# Source information:
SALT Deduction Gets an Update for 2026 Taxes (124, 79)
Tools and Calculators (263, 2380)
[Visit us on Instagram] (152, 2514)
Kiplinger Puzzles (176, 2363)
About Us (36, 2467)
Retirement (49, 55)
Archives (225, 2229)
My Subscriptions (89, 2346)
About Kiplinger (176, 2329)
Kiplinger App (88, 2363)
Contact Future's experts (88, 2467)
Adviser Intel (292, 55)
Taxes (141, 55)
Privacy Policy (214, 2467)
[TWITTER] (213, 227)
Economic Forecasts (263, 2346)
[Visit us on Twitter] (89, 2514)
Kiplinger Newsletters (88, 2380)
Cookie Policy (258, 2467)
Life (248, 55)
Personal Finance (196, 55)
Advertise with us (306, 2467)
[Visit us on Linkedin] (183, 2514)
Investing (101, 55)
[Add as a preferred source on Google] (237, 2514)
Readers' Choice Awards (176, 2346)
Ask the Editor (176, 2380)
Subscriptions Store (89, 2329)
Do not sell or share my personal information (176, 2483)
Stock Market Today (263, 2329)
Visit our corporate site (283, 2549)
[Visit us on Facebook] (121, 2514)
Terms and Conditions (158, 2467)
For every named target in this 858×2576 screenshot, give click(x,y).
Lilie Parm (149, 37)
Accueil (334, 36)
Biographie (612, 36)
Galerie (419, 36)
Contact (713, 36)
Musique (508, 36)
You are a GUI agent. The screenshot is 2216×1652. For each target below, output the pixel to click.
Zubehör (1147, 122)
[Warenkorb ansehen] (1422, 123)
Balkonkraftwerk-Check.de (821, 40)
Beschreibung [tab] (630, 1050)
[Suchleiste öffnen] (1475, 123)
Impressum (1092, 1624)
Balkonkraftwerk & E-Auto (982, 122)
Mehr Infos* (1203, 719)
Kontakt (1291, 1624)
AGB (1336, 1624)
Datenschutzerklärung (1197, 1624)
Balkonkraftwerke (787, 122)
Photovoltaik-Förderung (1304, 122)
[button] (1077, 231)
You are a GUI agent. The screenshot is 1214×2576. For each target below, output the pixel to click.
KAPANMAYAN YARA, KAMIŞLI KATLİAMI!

# Your goal:
In the records above, locate each line with the word "Subscriptions". Copy all such lines.

# Task answer:
My Subscriptions (89, 2346)
Subscriptions Store (89, 2329)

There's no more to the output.